• **TASK TO CARRY OUT**:
The task calls for each line of the records below in which the word "computer" appears.

• **AVAILABLE DATA**:
------------------------
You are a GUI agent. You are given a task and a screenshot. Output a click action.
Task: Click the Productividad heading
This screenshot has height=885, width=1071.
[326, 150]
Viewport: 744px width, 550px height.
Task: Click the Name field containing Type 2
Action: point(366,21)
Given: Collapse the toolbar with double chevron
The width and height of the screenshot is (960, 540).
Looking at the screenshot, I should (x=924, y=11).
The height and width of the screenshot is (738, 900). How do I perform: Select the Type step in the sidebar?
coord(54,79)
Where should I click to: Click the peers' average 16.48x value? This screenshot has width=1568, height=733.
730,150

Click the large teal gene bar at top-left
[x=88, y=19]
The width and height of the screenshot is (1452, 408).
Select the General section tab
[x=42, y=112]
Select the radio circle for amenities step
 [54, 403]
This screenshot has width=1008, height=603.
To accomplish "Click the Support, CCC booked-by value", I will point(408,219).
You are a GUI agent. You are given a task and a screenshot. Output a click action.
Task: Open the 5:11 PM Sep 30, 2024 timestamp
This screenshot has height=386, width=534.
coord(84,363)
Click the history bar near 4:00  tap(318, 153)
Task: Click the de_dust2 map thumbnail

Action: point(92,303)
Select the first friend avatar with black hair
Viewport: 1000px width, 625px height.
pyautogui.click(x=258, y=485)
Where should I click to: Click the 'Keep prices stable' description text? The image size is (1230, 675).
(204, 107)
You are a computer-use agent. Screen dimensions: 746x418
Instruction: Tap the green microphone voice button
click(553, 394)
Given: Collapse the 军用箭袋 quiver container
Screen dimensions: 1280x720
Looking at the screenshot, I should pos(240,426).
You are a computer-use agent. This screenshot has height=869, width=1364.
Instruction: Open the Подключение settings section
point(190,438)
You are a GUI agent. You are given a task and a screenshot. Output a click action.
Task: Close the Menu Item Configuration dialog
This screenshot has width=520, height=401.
------------------------
• **REPLY**:
You are a computer-use agent. Screen dimensions: 746x418
You are a computer-use agent. This screenshot has height=869, width=1364.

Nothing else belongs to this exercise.